**YOUR INSTRUCTIONS:** Would you copy all lines in the data that contain the word "Toggle"?

+ + + + + + +

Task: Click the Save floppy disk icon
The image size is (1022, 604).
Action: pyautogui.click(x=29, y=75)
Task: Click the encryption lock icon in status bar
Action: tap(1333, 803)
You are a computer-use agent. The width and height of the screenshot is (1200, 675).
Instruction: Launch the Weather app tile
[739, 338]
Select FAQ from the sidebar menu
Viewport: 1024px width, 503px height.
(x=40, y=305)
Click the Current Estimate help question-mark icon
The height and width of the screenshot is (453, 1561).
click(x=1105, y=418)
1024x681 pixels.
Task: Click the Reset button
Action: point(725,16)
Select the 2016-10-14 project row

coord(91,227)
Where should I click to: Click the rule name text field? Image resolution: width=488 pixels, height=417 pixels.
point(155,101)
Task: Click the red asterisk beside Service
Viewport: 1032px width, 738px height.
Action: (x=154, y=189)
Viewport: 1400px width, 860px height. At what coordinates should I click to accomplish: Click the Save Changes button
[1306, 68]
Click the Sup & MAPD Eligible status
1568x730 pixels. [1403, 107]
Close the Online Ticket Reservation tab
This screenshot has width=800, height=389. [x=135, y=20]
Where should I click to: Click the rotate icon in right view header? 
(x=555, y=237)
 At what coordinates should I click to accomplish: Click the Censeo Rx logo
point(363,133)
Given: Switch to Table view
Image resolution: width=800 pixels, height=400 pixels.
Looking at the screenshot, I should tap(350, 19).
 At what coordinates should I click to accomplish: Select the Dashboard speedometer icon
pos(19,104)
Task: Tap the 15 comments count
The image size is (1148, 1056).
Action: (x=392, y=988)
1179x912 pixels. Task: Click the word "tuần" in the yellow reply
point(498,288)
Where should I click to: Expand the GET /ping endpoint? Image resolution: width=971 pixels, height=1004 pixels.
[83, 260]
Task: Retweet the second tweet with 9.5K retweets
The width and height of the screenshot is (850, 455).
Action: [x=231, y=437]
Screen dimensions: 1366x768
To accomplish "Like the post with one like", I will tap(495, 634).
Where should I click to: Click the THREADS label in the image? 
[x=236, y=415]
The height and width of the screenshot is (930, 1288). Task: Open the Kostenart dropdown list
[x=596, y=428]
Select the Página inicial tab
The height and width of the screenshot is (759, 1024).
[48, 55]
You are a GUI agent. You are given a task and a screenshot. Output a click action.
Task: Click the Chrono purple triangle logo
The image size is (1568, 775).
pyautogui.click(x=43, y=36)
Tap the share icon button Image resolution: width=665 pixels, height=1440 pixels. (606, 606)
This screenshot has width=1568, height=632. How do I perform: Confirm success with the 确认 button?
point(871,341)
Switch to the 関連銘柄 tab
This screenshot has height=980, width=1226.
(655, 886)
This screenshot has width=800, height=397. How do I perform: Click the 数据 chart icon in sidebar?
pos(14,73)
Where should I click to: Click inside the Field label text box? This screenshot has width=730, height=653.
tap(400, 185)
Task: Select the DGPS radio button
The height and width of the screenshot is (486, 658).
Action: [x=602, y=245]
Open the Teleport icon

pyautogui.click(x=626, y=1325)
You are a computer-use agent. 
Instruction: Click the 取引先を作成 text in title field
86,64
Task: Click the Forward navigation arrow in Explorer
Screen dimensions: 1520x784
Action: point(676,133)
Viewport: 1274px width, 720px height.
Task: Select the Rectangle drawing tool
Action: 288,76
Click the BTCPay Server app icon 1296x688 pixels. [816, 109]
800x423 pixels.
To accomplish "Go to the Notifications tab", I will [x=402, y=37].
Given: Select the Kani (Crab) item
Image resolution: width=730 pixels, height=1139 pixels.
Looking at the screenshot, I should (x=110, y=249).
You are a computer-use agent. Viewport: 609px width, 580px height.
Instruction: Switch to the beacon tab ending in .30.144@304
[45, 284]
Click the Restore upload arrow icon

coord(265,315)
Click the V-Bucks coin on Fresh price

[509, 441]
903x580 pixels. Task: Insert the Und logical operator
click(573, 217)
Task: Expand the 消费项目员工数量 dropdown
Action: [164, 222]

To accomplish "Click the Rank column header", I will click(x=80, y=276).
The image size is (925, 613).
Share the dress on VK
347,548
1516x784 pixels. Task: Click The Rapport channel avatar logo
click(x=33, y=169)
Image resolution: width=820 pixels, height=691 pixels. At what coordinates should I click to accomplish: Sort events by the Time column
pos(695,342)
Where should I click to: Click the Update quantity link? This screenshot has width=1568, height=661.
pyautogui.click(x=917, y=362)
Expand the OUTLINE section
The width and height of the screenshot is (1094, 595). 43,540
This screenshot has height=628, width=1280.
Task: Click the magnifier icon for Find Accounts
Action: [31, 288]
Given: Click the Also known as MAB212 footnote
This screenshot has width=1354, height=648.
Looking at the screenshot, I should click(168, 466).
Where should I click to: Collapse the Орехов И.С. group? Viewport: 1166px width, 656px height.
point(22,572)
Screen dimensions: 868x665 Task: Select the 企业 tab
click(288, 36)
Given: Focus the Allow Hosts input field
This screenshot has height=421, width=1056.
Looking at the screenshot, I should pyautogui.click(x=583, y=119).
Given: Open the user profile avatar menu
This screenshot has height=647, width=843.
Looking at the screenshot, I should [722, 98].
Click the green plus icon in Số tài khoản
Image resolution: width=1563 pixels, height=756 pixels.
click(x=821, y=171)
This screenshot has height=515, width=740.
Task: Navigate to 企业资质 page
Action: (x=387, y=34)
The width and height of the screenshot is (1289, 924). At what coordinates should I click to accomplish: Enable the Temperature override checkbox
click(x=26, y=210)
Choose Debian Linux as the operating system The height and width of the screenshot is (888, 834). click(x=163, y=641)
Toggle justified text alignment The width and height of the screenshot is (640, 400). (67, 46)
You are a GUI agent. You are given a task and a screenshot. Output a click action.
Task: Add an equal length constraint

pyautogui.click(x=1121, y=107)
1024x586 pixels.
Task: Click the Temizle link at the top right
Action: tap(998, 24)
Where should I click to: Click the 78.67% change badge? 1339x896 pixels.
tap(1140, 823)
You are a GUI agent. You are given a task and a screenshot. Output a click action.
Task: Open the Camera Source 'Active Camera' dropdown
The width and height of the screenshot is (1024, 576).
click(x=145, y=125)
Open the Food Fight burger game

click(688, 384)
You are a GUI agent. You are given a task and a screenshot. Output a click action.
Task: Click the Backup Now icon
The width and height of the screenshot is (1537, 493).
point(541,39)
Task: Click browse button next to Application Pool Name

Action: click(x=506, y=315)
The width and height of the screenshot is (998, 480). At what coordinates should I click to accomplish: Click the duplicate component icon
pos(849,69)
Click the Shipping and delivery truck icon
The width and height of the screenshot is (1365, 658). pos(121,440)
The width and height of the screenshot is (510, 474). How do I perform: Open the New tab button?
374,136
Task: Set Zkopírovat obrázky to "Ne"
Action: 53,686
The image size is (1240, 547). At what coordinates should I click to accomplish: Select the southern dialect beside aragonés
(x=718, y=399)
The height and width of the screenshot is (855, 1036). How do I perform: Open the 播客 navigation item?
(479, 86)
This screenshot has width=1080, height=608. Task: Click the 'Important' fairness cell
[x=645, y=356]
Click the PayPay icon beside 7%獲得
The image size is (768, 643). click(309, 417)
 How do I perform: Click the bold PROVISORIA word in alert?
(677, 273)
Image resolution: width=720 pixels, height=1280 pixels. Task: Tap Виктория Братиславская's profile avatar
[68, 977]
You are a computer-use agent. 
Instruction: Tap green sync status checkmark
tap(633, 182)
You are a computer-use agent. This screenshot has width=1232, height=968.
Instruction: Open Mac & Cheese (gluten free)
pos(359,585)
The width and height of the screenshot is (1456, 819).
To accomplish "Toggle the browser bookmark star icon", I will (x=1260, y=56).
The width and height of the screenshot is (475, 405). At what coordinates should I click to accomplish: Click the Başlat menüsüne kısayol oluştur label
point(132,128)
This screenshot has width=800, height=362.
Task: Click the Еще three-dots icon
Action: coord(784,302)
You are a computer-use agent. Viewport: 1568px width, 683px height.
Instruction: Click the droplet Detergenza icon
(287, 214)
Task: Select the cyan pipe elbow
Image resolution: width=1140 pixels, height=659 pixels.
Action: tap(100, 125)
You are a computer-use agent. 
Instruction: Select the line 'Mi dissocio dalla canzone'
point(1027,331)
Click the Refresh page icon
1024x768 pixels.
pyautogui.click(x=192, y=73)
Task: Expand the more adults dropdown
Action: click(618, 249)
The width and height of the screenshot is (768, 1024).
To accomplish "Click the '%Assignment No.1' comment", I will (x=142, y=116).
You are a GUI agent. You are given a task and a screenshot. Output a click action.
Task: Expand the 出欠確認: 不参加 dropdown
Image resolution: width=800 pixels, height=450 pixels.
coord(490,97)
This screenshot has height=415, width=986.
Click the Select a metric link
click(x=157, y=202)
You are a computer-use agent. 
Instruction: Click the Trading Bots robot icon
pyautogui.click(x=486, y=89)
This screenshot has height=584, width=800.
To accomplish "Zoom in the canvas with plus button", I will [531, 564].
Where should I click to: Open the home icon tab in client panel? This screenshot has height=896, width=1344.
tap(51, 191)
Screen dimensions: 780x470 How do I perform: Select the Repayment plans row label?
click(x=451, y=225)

+ + + + + + +

**YOUR SOLUTION:**
Toggle justified text alignment The width and height of the screenshot is (640, 400). (67, 46)
To accomplish "Toggle the browser bookmark star icon", I will (x=1260, y=56).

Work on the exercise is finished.